Öğrencilerin %54,2’si ailelerinin kendilerine karşı sergilediği genel tutumun
koruyucu olduğunu belirtmektedir. Öğrencilerin %33,6’sı ise ailelerinin kendilerine
tutumunun otoriter olduğunu söyleyen öğrenciler de %8,2 oranındadır. Aile içi kararlarda etkili olan kişilerde %31,5 oranı ile en yüksek düzeye sahip olan faktör
baba faktörüdür. Öğrencilerin sadece %8,2’si ailesinin genel tutumunu otoriter
olarak nitelendirirken aile içi kararlarda en çok babanın etkili olması düşündürücüdür. Bu noktada öğrencilerinin ailelerinin kendilerine karşı sergiledikleri koruyucu ve ya otoriter tutumları doğru değerlendiremedikleri ortadadır. Aile içi kararlarda en çok etkili olan kişinin baba olması ile aile içi ilişkilerde geleneksel tavırların hakim olduğu söylenebilir.

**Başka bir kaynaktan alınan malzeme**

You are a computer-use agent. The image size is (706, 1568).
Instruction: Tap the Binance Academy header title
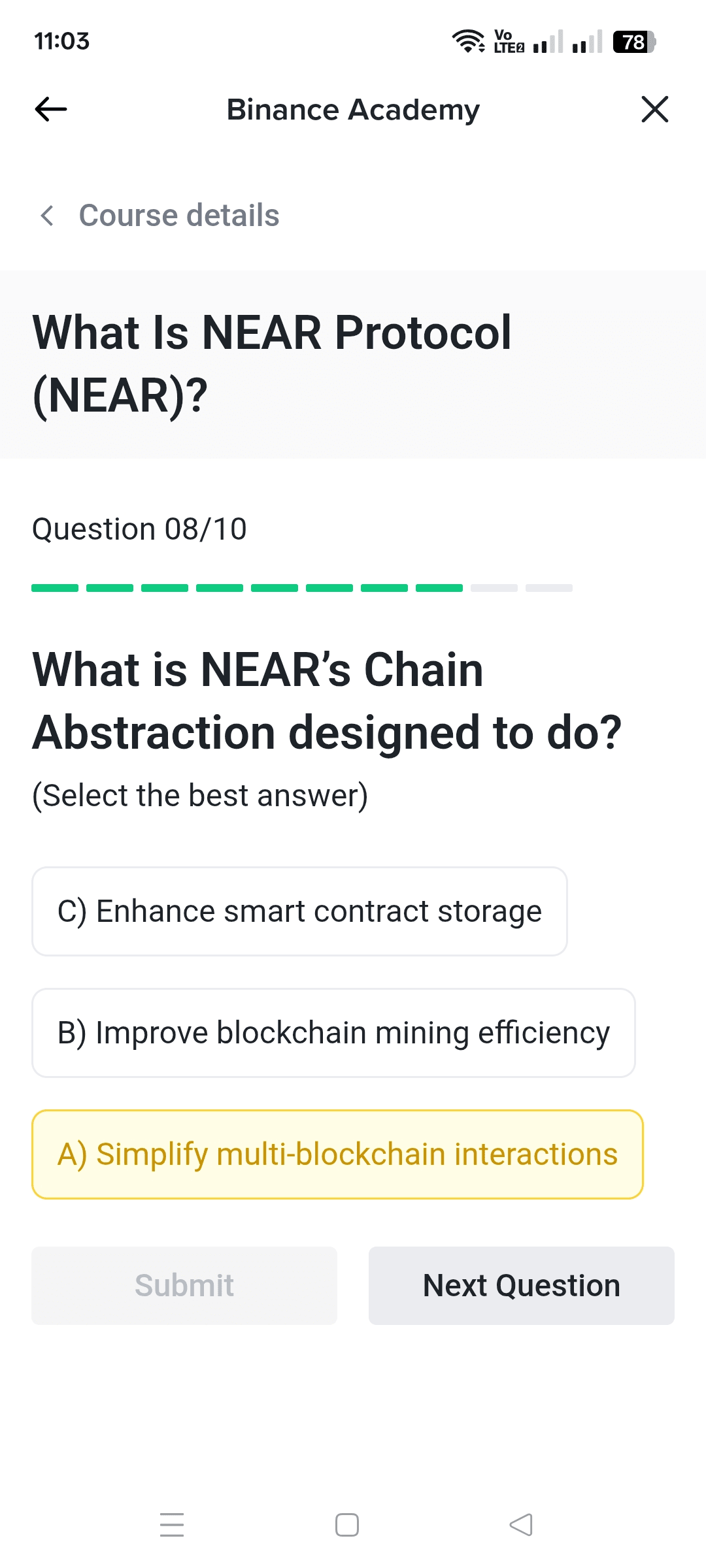click(x=353, y=110)
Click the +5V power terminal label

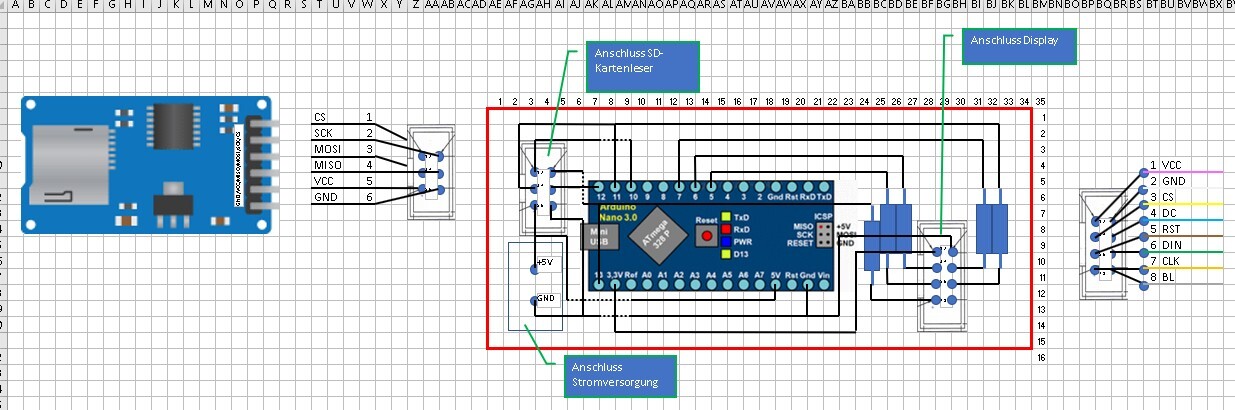point(545,262)
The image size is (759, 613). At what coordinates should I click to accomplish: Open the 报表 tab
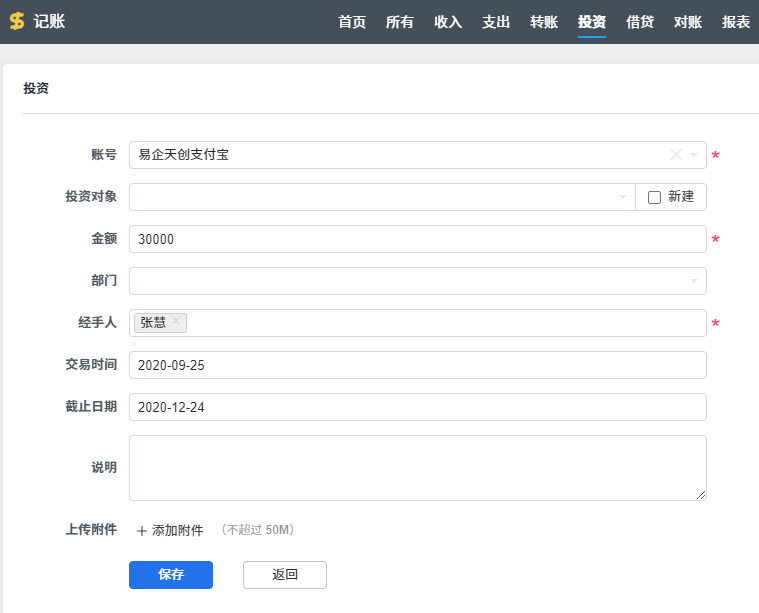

Öğrencilerin üniversiteye karşı bakış açılarını değerlendirmek üzere sorulan ve tablo 16, 17, 18 ve 19’daki bulgulara göre öğrencilerin üniversiteye karşı bakış açıları negatif yöndedir. Öğrencilerin %39,2’si üniversitedeki sosyal olanakları
yetersiz bulmakta, %27,7’si ise üniversitenin öğrenci ile iletişim kuramadığından
yakınmaktadır. Öğrencilerin %17,6’sı ise üniversitede verilen eğitimi yetersiz bulmaktadır. Tablo 17’ye göre Öğrencilerin %39,7’si üniversite yönetiminin tavrını
idare eder şeklinde eleştirmiştir. Öğrencilerin %33,8’i ise üniversiteyi kendilerine
karşı ilgisiz bulmaktadır. Tablo 18’e göre öğrencilerin %27,5’i üniversitenin
öğrencilerin fikirlerine önem vermediğini söylemiştir. Öğrencilerin üniversitede
yaşanan olaylara karşı ilgilerini ölçmek adına sorulan Rektör nasıl seçilmektedir? sorusuna öğrencilerin %24,2’si doğru cevap vermiştir. Geriye kalan %75,8’lik kısımda yer alan öğrenciler rektörün nasıl seçildiğini ya hiç bilmemekte ya da yanlış bilmektedir. Bu noktada üniversite yönetimini ilgisiz olmakla eleştiren öğrencilerin üniversitede yaşanan olaylara ilgisiz kaldıkları ortadadır.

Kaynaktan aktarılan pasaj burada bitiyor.